Set problem -
Format the rows below as a numbered list, skipping any blank lines and leaving out the pictures.

Exercise material -
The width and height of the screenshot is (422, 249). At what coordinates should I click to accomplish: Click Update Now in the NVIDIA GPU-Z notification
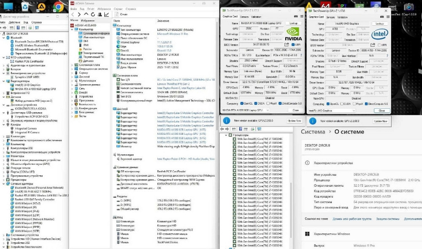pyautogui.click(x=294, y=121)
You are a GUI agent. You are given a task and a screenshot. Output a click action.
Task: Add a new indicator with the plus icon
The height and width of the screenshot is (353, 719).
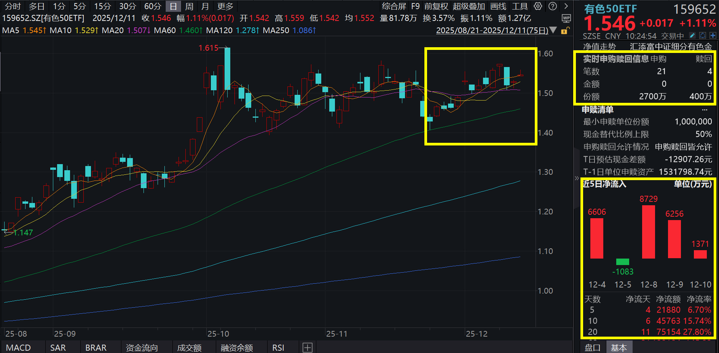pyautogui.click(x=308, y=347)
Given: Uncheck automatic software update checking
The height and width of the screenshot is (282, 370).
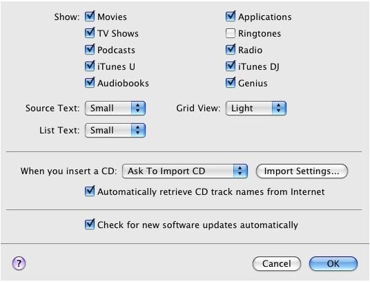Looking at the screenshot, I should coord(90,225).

Reply to the exercise -
1. The width and height of the screenshot is (422, 249). At what coordinates should I click to accomplish: Click Update Now in the NVIDIA GPU-Z notification
2. pyautogui.click(x=294, y=121)
3. You are a GUI agent. You are given a task and a screenshot. Output a click action.
4. Task: Add a new indicator with the plus icon
5. The height and width of the screenshot is (353, 719).
6. pyautogui.click(x=308, y=347)
7. Given: Uncheck automatic software update checking
8. The height and width of the screenshot is (282, 370).
9. Looking at the screenshot, I should coord(90,225).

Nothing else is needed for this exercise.